──────── 제시 자료 ────────
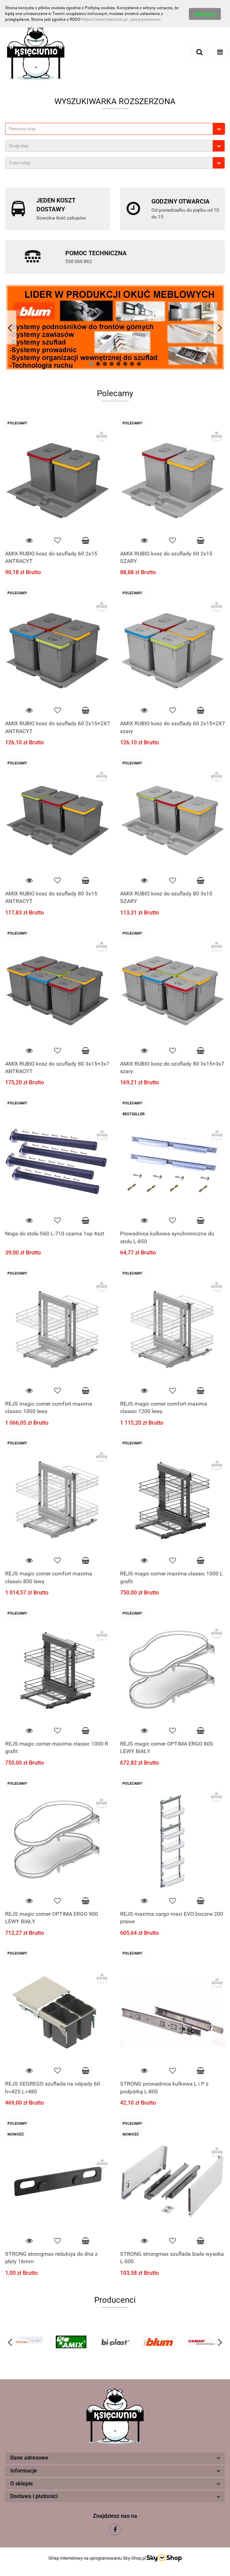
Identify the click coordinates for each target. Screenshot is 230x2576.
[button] (115, 2458)
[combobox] (115, 129)
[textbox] (109, 128)
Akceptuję (205, 14)
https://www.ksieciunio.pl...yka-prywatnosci (121, 19)
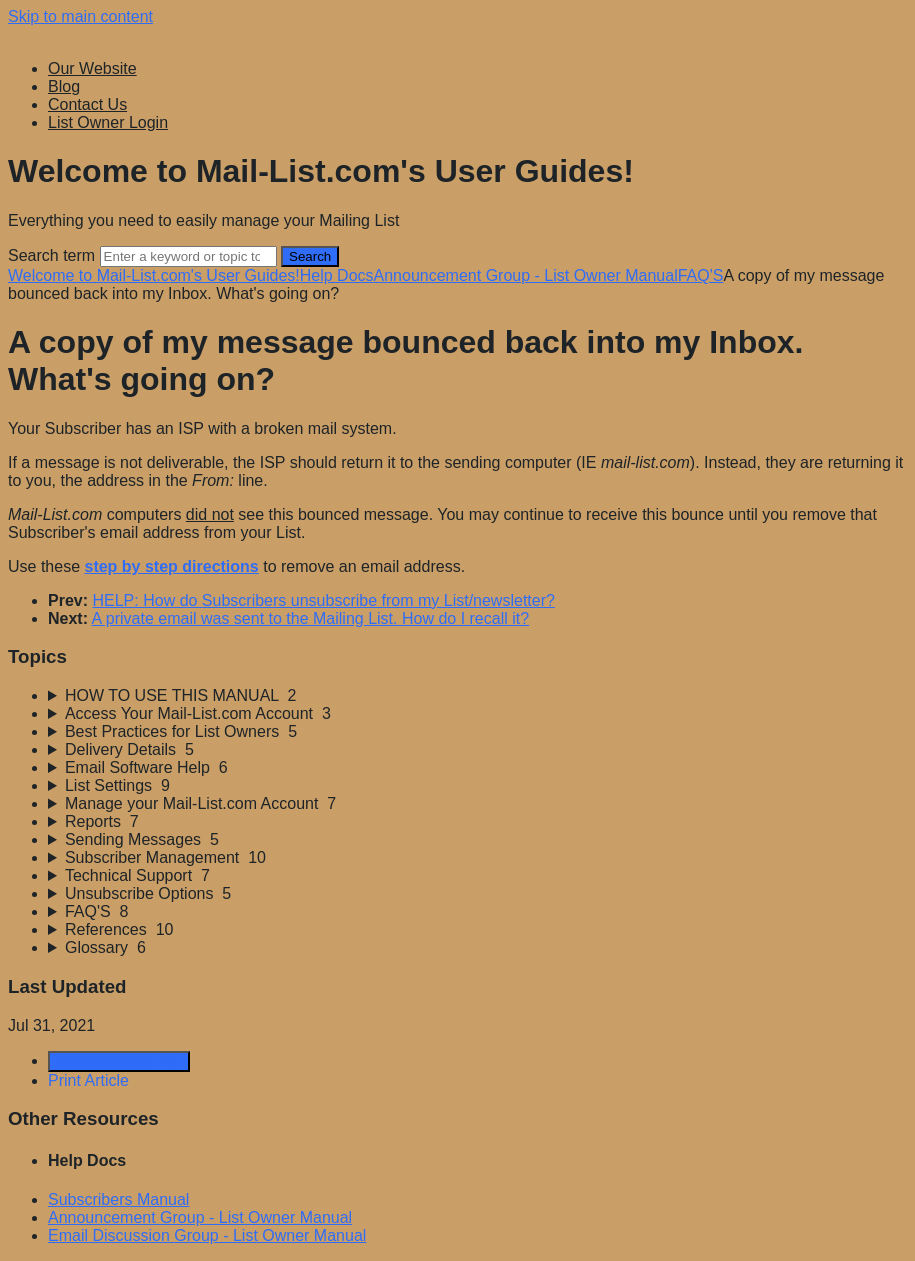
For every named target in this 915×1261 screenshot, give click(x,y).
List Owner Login (108, 122)
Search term (51, 255)
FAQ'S (701, 275)
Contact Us (87, 104)
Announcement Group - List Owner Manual (526, 275)
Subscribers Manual (118, 1199)
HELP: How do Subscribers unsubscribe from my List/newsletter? (323, 600)
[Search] (188, 256)
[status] (457, 567)
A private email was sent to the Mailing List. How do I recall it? (311, 618)
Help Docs (337, 275)
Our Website (92, 68)
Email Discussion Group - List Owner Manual (207, 1235)
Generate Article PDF (119, 1061)
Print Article (88, 1080)
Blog (64, 86)
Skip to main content (80, 16)
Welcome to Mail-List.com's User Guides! (154, 275)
────────
서술형 과제: 위 자료 전체를 두 열짜리 CSV로 정리하되, 열 이름은 입력과 출력으로 하고 답이 달린 것마다 한 행을 두시오. 각 행의 문구와 답은 각각 큰따옴표로 묶은 한 필드에 넣고 줄바꿈은 공백으로 바꾸며, 그림은 답에 넣지 마시오.

과제 풀이:
입력,출력
"Identify the click coordinates for each target. Screenshot is 230x2576. [button]","(115, 2458)"
"[combobox]","(115, 129)"
"[textbox]","(109, 128)"
"Akceptuję","(205, 14)"
"https://www.ksieciunio.pl...yka-prywatnosci","(121, 19)"
"For every named target in this 915×1261 screenshot, give click(x,y). List Owner Login","(108, 122)"
"Search term","(51, 255)"
"FAQ'S","(701, 275)"
"Contact Us","(87, 104)"
"Announcement Group - List Owner Manual","(526, 275)"
"Subscribers Manual","(118, 1199)"
"HELP: How do Subscribers unsubscribe from my List/newsletter?","(323, 600)"
"[Search]","(188, 256)"
"[status]","(457, 567)"
"A private email was sent to the Mailing List. How do I recall it?","(311, 618)"
"Help Docs","(337, 275)"
"Our Website","(92, 68)"
"Email Discussion Group - List Owner Manual","(207, 1235)"
"Generate Article PDF","(119, 1061)"
"Print Article","(88, 1080)"
"Blog","(64, 86)"
"Skip to main content","(80, 16)"
"Welcome to Mail-List.com's User Guides!","(154, 275)"